*Directions for this task*. Retype, without any change, the rows from the first line through the line containing "click(x=379, y=414)", inclusive.

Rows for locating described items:
☆ ☆ ☆ ☆ ☆ ☆ ☆

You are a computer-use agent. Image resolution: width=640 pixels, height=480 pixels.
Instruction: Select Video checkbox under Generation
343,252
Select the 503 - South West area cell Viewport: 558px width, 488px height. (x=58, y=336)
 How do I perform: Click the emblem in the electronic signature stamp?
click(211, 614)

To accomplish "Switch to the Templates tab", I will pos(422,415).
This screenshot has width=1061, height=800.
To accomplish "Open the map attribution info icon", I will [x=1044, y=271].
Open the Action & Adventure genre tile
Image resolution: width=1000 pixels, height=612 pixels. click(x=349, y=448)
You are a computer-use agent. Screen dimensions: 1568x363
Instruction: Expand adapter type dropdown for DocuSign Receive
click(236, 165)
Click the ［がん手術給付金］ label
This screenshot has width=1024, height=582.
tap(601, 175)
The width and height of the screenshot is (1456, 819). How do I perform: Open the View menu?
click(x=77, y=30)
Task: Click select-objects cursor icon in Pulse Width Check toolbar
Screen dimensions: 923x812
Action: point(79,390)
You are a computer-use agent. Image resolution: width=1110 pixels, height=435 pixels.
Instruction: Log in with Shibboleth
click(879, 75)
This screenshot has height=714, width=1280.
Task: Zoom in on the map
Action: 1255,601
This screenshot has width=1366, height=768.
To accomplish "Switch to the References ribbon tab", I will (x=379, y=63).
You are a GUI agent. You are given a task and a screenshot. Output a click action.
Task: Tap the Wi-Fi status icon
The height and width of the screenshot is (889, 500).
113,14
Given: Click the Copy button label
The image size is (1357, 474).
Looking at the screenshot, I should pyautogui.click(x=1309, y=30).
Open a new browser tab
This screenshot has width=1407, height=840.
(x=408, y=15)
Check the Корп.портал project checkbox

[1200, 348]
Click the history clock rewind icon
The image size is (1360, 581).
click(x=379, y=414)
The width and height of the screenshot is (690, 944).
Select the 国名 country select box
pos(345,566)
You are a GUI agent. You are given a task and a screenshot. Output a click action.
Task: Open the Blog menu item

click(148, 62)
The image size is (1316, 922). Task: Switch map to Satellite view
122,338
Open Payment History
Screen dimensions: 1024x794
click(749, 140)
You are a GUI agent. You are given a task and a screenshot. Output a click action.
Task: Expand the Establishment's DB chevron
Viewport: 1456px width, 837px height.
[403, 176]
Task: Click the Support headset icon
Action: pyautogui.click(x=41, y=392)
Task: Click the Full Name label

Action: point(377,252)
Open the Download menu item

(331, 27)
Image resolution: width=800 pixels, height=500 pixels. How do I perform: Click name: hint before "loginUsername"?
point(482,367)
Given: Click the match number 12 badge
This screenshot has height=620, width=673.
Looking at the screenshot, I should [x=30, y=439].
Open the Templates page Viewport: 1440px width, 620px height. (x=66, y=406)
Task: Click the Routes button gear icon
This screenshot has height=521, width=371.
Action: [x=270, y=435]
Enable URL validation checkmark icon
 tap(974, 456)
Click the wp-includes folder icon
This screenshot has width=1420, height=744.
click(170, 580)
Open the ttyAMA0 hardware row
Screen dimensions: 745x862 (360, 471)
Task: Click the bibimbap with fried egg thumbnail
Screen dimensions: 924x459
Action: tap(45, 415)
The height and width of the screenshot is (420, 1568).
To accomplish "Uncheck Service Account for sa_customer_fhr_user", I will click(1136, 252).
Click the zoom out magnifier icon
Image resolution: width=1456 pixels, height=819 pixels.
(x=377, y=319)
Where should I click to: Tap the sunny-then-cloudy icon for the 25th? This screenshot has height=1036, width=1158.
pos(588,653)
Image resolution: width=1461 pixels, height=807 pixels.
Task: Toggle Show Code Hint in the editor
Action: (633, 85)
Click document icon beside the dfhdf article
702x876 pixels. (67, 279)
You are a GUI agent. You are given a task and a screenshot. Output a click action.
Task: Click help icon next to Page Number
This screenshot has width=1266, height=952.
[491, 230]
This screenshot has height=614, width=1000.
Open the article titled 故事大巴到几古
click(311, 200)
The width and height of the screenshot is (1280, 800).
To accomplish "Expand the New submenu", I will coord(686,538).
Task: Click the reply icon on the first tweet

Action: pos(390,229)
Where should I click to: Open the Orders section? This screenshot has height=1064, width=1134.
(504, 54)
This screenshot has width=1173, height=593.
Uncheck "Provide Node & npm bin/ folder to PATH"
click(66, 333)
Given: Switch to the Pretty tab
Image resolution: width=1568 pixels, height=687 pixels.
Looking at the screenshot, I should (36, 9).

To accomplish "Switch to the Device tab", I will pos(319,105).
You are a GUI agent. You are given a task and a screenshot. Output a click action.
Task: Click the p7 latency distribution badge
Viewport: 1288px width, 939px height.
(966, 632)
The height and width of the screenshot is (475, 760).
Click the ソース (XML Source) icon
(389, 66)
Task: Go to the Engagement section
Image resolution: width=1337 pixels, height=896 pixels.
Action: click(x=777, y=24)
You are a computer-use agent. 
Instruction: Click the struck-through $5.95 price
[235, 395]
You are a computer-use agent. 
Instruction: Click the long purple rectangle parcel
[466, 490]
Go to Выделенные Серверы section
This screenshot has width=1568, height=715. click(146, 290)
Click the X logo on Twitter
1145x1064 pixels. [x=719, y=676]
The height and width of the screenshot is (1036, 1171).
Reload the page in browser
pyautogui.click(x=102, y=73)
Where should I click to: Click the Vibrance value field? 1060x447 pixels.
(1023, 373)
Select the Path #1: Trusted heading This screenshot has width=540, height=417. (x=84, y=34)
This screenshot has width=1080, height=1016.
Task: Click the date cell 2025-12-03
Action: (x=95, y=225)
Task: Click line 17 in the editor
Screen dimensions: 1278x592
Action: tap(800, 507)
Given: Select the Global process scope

☆ ☆ ☆ ☆ ☆ ☆ ☆

*Result of the exercise*.
You are a computer-use agent. Image resolution: width=640 pixels, height=480 pixels.
Instruction: Select Video checkbox under Generation
343,252
Select the 503 - South West area cell Viewport: 558px width, 488px height. (x=58, y=336)
 How do I perform: Click the emblem in the electronic signature stamp?
click(211, 614)

To accomplish "Switch to the Templates tab", I will pos(422,415).
This screenshot has width=1061, height=800.
To accomplish "Open the map attribution info icon", I will [x=1044, y=271].
Open the Action & Adventure genre tile
Image resolution: width=1000 pixels, height=612 pixels. click(x=349, y=448)
You are a computer-use agent. Screen dimensions: 1568x363
Instruction: Expand adapter type dropdown for DocuSign Receive
click(236, 165)
Click the ［がん手術給付金］ label
This screenshot has width=1024, height=582.
tap(601, 175)
The width and height of the screenshot is (1456, 819). How do I perform: Open the View menu?
click(x=77, y=30)
Task: Click select-objects cursor icon in Pulse Width Check toolbar
Screen dimensions: 923x812
Action: point(79,390)
You are a computer-use agent. Image resolution: width=1110 pixels, height=435 pixels.
Instruction: Log in with Shibboleth
click(879, 75)
This screenshot has height=714, width=1280.
Task: Zoom in on the map
Action: 1255,601
This screenshot has width=1366, height=768.
To accomplish "Switch to the References ribbon tab", I will (x=379, y=63).
You are a GUI agent. You are given a task and a screenshot. Output a click action.
Task: Tap the Wi-Fi status icon
The height and width of the screenshot is (889, 500).
113,14
Given: Click the Copy button label
The image size is (1357, 474).
Looking at the screenshot, I should pyautogui.click(x=1309, y=30).
Open a new browser tab
This screenshot has width=1407, height=840.
(x=408, y=15)
Check the Корп.портал project checkbox

[1200, 348]
Click the history clock rewind icon
The image size is (1360, 581).
click(x=379, y=414)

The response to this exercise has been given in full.